If it all sounds confusing, that's because it is. It's still unclear how all this will shake out, with Dell having gone private some years ago, and VMware apparently staying public. The assumption is that EMC will go private as well, but again, those details are sketchy at best. The financial site Motley Fool had this to say, when it analyzed the VMware stock drop:

"The bearish analyst army cited weak forward guidance numbers and an unclear future. Majority owner EMC is in the process of going private under the wing of computer systems giant Dell and a consortium of private equity firms. The buyers took great pains to distance their VMware interests from their outright ownership of EMC, and this report did nothing to clarify the big picture."

Federation Complications
EMC has suffered much over the last few years with its "Federation" model of buying essentially separate IT businesses, and letting them operate as independent fiefdoms.
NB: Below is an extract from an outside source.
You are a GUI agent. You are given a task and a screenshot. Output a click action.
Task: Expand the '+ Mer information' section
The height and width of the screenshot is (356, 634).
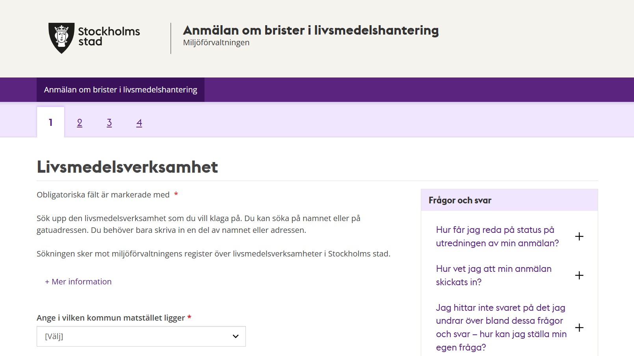pos(78,282)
Will Dell now become the overlord, adding servers to the storage, virtualization, cloud, security and other businesses? If so, how will it be any more successful than EMC, which has suffered under the current model?

Perhaps that was why EMC CEO Joe Tucci attempted to assuage those fears during a conference call with investors, as reported by Dow Jones Business News's McMillan. "I could tell you that what I think didn't come across was that putting these together will actually save money and actually put more profit on the VMware bottom line," he quoted Tucci as saying.

A Long-Term Play
The question warranted by that statement, though, is simple: Why does he think that, given EMC's recent history? EMC's problems haven't seemed to harm VMware, because of its independence, but the long-terms effects of the Dell acquisition on VMware won't be felt for some time. What's apparent in the immediate aftermath, though, is that the uncertainty isn't helping it. At all.